Suitcase and World: Leopard!

Wednesday, March 7, 2012


Sri Lanka has the largest concentration of leopards in the world. Who knew? Most certainly I didn't but once I learned this bit of fact, I was determined to add them to my list of things I must see while I'm in Sri Lanka.

The leopard, Panthera pardus, is a member of the Felidae family and the Sri Lankan leopard (Panthera pardus kotiya) is an Asian subspecies.

The leopard is the smallest of the four "big cats" in the genus Panthera, the other three being the tiger, lion, and jaguar. 

Don't confuse me with a jaguar.  Leopards may sometimes be confused with two other large spotted cats, the cheetah and the jaguar.  Aside from body build, the difference between the cat species lies primarily in the spots. The cheetah has longer legs and a thinner build that makes it look more streamlined and taller but less powerfully built than the leopard. The jaguar is more similar in build to the leopard but is generally larger in size and has a more muscular, bulky appearance.

The cheetah has simple black spots, evenly spread; the jaguar has small spots inside the polygonal rosettes; while the leopard normally has rounder, smaller rosettes than those of the jaguar.  The leopard's rosettes are more densely packed, and do not usually have central spots as the jaguars do. Both leopards and jaguars that are melanistic (completely black or very dark) are known as black panthers.

Hunter par excellence.  Leopards are powerful, opportunistic predators that can run at at speeds approaching 58 kilometers per hour (36 mph.  It can also be a very stealthy predator hunting down all types of small and medium-sized prey. The leopard consumes virtually any animal that it can hunt down and catch.

To avoid competition with more powerful carnivores like lions and tigers,leopards rely on their unequaled ability to climb trees to haul their prey high up to eat in relative safety.

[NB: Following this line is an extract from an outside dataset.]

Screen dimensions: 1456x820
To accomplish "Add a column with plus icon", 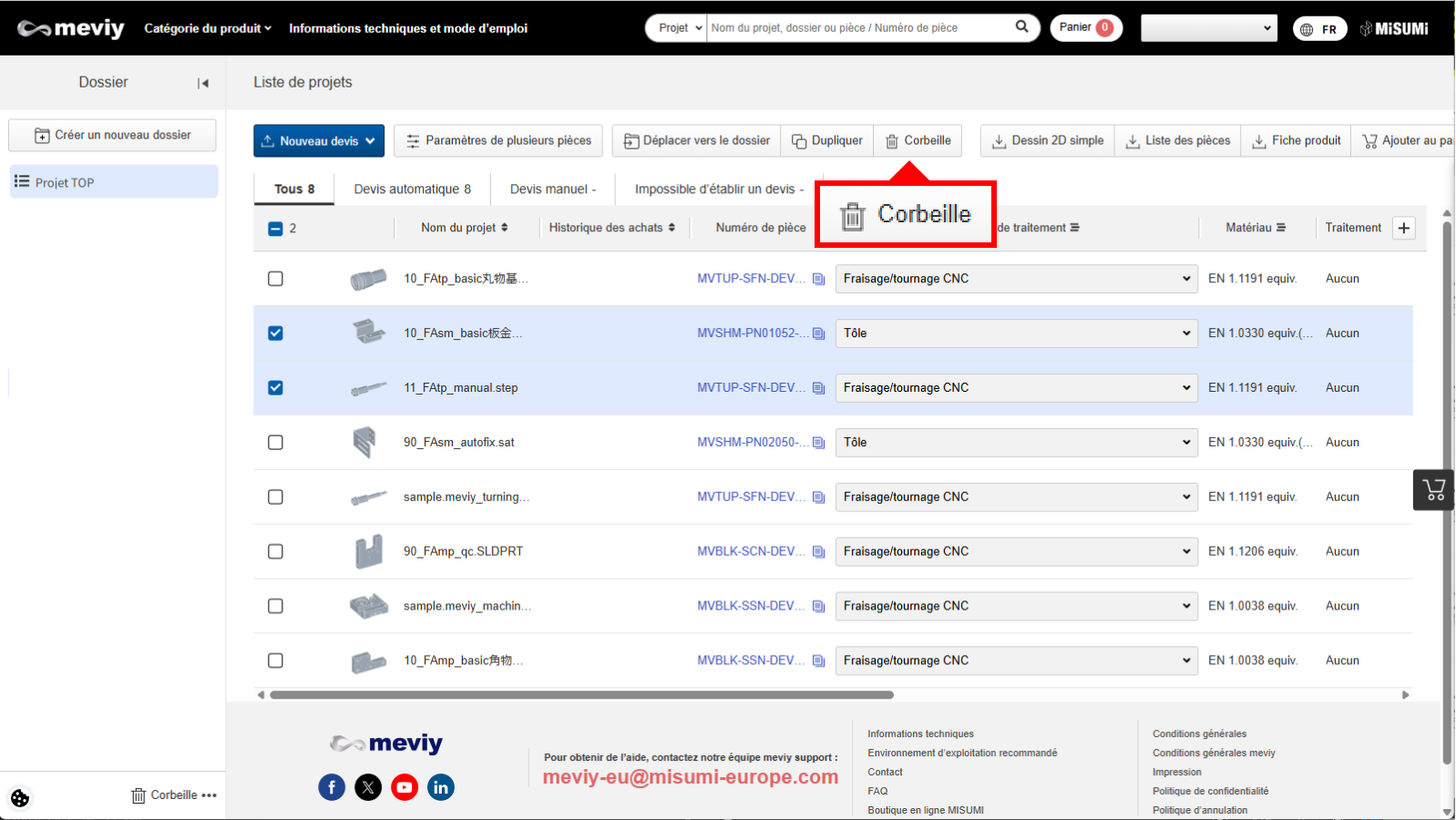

Leopards can primarily be found in jungles and forests with good arboreal coverage, although they can adapt to more open areas like herbaceous savannahs, scrub jungle and mountainous regions.

The leopard was once distributed across eastern and southern Asia and Africa, from Siberia to South Africa, but its range of distribution has decreased radically because of hunting and loss of habitat. It is now chiefly found in sub-Saharan Africa; there are also fragmented populations in the Indian subcontinent, Sri Lanka, Indochina, Malaysia, Indonesia, and China. Because of its declining range and population, the leopard species it is listed as a "Near Threatened" species on the IUCN Red List.

Leopard lifestyle. Leopards are solitary creatures and are primarily nocturnal, usually resting during the daytime in trees or thick bush.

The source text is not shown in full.